未成年小野人拉抢得最凶的是山洞里岩壁上的一个小坑,那坑呈座椅形状,刚好够一个半大的孩子坐进去,能够俯瞰整个山洞,坐在那里大概能够体会到当猴王的威风吧。
小野人们为了上去坐一会儿,一天不止打十场架,好多小野人被挠得满脸花。
景平安也想上去坐一下,但她太小,对着那几米高座椅没招,爬不上去,怕摔下来,她还恐高。
她天天守在下面让小野人带她上去,没有小野人搭理她。亲妈是首领,她不是。亲妈的地位高,她的地位跟其它小野人是一样的。
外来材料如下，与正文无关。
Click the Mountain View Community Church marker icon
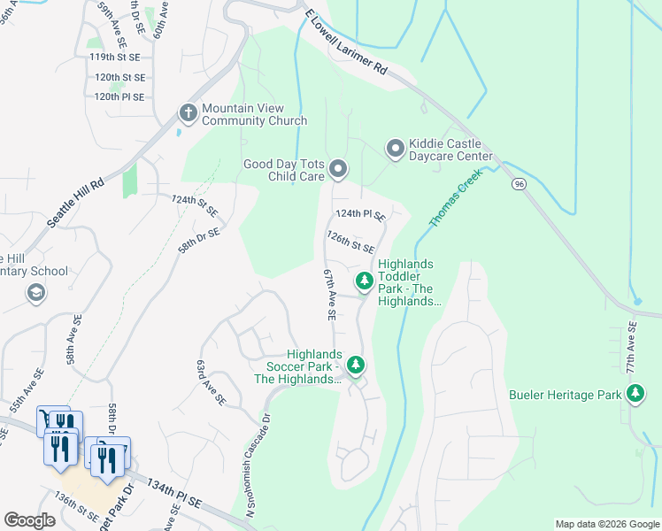188,113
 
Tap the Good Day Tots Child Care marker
337,168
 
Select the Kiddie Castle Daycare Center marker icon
395,147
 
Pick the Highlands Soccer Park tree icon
355,364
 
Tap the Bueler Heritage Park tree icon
635,394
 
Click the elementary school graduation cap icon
36,292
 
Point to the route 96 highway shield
519,184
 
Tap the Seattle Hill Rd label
75,204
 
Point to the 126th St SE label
350,242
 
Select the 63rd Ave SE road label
212,382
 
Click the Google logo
29,519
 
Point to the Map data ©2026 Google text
606,524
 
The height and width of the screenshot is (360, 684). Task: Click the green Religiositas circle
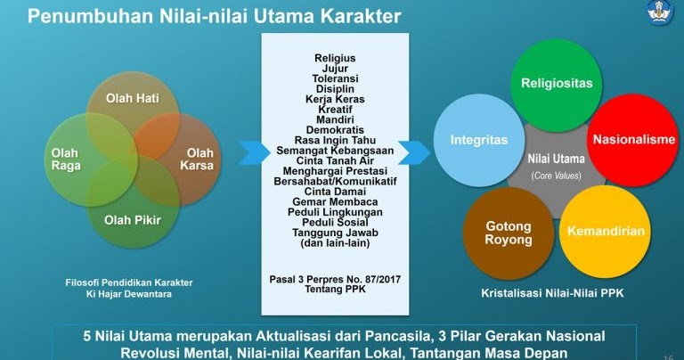(557, 84)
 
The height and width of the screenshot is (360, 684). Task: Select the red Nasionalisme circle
(634, 140)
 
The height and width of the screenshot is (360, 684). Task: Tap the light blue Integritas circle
(478, 140)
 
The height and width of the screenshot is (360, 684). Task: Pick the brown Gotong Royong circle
(509, 233)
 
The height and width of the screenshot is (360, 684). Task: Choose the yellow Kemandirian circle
(606, 231)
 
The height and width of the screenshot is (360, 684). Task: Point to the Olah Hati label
(133, 98)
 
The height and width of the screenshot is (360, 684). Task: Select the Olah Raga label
(65, 159)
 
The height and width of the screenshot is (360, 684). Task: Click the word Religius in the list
(335, 58)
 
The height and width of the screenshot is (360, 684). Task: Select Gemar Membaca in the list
(335, 202)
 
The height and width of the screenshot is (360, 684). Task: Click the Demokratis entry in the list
(335, 129)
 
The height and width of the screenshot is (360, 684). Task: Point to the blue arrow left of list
(251, 151)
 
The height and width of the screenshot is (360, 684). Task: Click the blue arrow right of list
(412, 151)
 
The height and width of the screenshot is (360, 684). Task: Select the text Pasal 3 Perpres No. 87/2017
(335, 279)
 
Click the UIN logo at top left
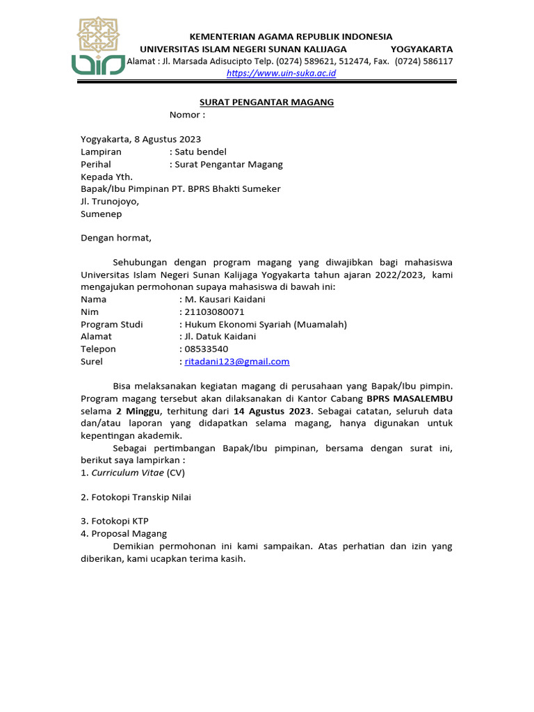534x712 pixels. (x=98, y=45)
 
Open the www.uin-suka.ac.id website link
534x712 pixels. (x=282, y=73)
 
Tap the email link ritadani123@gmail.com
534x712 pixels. (x=236, y=362)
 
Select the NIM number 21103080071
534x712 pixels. (x=214, y=312)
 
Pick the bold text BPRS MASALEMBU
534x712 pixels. (x=410, y=398)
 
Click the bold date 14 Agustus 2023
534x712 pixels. (x=273, y=410)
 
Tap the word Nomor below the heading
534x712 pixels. (x=185, y=115)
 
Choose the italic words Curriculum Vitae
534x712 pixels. (x=128, y=472)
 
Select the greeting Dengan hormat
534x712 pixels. (x=115, y=238)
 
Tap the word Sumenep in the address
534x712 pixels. (x=102, y=214)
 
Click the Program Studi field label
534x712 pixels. (x=112, y=324)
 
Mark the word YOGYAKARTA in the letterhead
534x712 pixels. (x=421, y=49)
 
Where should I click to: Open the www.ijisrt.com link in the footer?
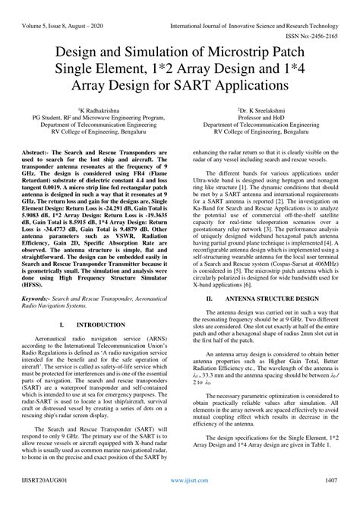pyautogui.click(x=179, y=502)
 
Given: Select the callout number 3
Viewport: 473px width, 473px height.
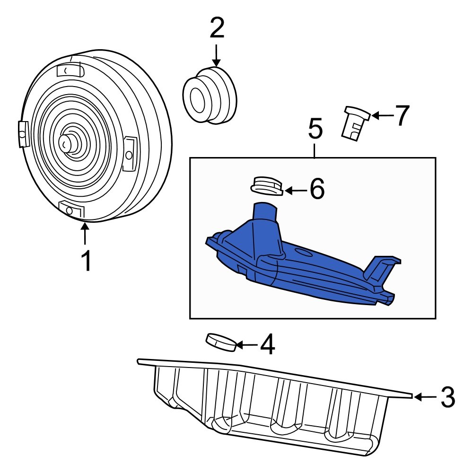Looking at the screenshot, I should tap(447, 397).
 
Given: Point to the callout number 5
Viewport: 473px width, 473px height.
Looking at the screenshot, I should tap(315, 129).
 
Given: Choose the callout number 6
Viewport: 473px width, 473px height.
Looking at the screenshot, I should tap(317, 190).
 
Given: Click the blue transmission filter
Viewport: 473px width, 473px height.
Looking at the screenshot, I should tap(303, 265).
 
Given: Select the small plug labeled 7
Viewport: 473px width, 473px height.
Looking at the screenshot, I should tap(355, 123).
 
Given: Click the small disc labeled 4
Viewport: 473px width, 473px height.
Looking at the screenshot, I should tap(221, 342).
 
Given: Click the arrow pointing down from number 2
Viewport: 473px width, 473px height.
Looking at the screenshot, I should tap(216, 56).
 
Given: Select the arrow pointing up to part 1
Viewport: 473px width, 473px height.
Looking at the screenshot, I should tap(85, 234).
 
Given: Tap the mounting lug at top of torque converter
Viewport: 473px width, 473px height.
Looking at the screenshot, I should tap(70, 70).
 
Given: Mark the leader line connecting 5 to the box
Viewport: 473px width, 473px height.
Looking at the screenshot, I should tap(315, 150).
野人们的窝是私人领地,不可以去别人的窝,她路过不小心踩到别人的窝都要被吡牙威胁。如果敢踏进窝,女野人照样把她扔出去,半点面子都不给首领亲妈。
她有一次趁着亲妈在,故意去别人窝里,惨遭亲妈提回去给了屁股两巴掌,严厉告诫不准踏进去。
群居的野人们还是很有各自的领地意识的。
……
景平安跟着小野人们疯玩,虽说没少摔跟斗挨打被抓挠,但享受到了放养疯玩的乐趣,同时野人语言进步飞快,不过仅限于日常交流,吃、喝、爬、跑、危险、不要靠近等用语,再就是些吵架骂人的话。野人们吵架的词汇比日常词汇丰富得多,这让景平安挺无语的。
疯玩兼学习的日子过得飞快,转眼便到了夏天。
年初刚找到伴侣的成年女野人们的肚子纷纷鼓了起来,怀上宝宝了。
让景平安三观碎裂的是,女野人们一旦发现自己怀上宝宝,便会把男性伴侣赶走,可谓是用完就扔。
景平安毫不怀疑自己的爸也是这么被赶走的。
不过想想也是,女野人怀孩子本就辛苦,狩猎觅食都会影响,很多时候还得靠吃族里的低保,哪有余力去养男人。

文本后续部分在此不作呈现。